Poder Goiás

Goiânia, 07/06/26
Matérias
Divulgação

A conquista de Guto Miguel ecoa diretamente no passado do tênis nacional

De Goianésia para o mundo: Guto Miguel faz história e é o primeiro campeão juvenil de Roland Garros

06/06/2026, às 15:58 · Por Redação


O tênis brasileiro tem um novo motivo para comemorar. Neste sábado (6), o goiano Guto Miguel conquistou o título inédito de campeão juvenil de Roland Garros, em Paris, consolidando-se como um dos grandes nomes da nova geração do esporte mundial. Com o desempenho histórico no Grand Slam francês, Luís Augusto Queiroz Miguel, de 17 anos, assumirá a liderança do ranking mundial na categoria até 18 anos.

Natural de Goianésia, no interior de Goiás, o jovem atleta chegou a morar em Goiânia, mas atualmente vive e treina em Brasília. A consagração na terra batida de Paris veio após uma partida emocionante contra o americano Michael Antoniu. Logo após o ponto decisivo, o tenista não escondeu a emoção e desabou na quadra, em imagens que repercutiram nas redes sociais oficiais do torneio.

Trajetória precoce e os primeiros passos no profissional

Nascido em 20 de fevereiro de 2009, Guto começou a jogar ainda criança, inspirado pelo irmão mais velho, Luís Felipe Miguel, que hoje atua no tênis universitário dos Estados Unidos. Nas redes sociais, o atleta faz questão de compartilhar sua rotina exaustiva de treinos, além de sempre demonstrar gratidão à família — especialmente ao pai, Luis Miguel, e à madrinha, Cristina Miguel.

O título em Roland Garros coroa um momento de transição fundamental na carreira do jovem, que começa a dar seus primeiros passos no circuito profissional:

  • Brilho em família: Além das chaves individuais, Guto joga duplas com o irmão.
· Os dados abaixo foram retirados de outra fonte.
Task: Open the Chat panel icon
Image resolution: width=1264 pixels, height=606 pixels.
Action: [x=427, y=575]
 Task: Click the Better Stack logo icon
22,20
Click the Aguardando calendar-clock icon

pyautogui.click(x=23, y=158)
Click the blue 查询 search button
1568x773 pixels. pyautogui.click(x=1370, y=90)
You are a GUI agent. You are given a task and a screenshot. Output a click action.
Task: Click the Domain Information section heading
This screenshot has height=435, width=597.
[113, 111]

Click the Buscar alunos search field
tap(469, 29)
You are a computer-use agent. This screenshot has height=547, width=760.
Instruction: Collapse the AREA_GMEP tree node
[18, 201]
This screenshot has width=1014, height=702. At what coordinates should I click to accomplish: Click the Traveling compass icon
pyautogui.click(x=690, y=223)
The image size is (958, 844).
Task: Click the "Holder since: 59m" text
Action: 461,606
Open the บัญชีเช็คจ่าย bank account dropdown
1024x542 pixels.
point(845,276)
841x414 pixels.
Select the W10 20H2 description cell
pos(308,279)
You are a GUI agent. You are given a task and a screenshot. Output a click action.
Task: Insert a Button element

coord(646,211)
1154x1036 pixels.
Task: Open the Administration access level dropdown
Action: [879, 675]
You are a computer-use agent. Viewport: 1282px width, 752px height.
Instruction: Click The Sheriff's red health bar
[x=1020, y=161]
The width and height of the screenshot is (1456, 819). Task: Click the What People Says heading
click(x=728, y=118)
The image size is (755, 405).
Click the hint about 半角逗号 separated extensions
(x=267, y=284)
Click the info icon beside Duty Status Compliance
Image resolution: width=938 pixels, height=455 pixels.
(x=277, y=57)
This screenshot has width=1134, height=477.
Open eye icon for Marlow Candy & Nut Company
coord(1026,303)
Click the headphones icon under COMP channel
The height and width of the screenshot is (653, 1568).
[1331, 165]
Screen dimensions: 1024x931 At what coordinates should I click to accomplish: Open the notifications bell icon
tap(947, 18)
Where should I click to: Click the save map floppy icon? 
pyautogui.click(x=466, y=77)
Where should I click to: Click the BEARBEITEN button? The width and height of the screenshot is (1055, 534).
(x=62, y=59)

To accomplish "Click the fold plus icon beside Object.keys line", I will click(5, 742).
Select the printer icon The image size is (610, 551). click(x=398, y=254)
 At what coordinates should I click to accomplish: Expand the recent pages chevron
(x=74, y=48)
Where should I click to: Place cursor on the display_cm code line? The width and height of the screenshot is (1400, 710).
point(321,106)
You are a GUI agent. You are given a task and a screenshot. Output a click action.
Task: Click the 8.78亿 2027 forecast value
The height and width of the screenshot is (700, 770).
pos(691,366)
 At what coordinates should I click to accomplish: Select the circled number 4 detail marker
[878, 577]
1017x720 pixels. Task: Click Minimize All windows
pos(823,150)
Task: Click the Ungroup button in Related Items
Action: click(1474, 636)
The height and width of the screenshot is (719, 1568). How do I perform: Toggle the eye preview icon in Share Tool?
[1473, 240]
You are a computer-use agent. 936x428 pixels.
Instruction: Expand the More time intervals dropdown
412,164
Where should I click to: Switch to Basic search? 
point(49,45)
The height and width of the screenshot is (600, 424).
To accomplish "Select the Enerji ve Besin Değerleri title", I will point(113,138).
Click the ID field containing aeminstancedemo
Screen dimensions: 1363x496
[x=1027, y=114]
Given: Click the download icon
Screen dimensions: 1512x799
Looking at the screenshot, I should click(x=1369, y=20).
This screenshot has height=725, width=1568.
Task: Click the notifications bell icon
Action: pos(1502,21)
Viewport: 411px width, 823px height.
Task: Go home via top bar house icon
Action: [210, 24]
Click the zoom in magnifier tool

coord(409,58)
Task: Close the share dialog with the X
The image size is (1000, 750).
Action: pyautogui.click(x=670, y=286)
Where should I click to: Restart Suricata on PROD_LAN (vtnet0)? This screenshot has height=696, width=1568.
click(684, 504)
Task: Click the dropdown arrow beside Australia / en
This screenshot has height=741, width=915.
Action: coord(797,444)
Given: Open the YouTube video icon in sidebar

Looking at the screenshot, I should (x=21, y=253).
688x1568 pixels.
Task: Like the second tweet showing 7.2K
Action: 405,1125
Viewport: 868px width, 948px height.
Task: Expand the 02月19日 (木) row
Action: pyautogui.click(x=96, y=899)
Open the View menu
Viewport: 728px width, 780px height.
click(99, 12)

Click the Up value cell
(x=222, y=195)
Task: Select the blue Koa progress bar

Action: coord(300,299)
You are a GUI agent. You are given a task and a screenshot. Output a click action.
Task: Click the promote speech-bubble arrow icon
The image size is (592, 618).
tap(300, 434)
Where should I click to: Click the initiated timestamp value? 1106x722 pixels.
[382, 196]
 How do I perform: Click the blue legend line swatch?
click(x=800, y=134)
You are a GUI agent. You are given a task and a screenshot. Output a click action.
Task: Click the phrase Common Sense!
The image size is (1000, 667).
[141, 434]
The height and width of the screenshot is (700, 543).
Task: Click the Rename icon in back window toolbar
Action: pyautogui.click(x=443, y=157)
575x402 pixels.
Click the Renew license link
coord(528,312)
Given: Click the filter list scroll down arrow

Em maio, os dois conquistaram o título do ATP Challenger de Santos ao vencerem os compatriotas Mateus Alves e Pedro Sakamoto.

  • Vitórias no profissional: Em março deste ano, ele já havia comemorado sua primeira vitória no ATP Challenger 75 de Brasília.

  • Ascensão meteórica: No fim de 2025, impulsionado por uma semifinal no US Open e pela saída de atletas que estouraram a idade limite, Guto já havia alcançado o top 5 do ranking júnior.

Quebrando um jejum de quase 70 anos
A conquista de Guto Miguel ecoa diretamente no passado do tênis nacional. Segundo informações do ge, o Brasil não via um tenista chegar tão longe na chave juvenil masculina de Roland Garros desde Luís Felipe Tavares, há quase sete décadas. Antes disso, lendas como Edison Mandarino e Thomas Koch alcançaram a final nas décadas de 1950 e 1960. Na chave principal, o topo do pódio francês pertence ao tricampeão Gustavo Kuerten (1997, 2000 e 2001).

Ciente do tamanho do seu feito, mas mantendo os pés no chão, o novo número 1 do mundo celebrou o resultado com maturidade:

"Estamos colhendo alguns frutos agora, mas sei que ainda é apenas o começo. Sei que é um torneio juvenil, sei que é o número 1 do mundo juvenil, mas ainda existe muito pela frente na minha carreira profissional", declarou ao ge.

Nas redes sociais, torcedores e entusiastas do esporte já celebram o futuro do atleta. "Muito bom ver um goiano no topo do tênis júnior. Voa, Gutão!!", escreveu um internauta, resumindo o sentimento de orgulho que toma conta do país.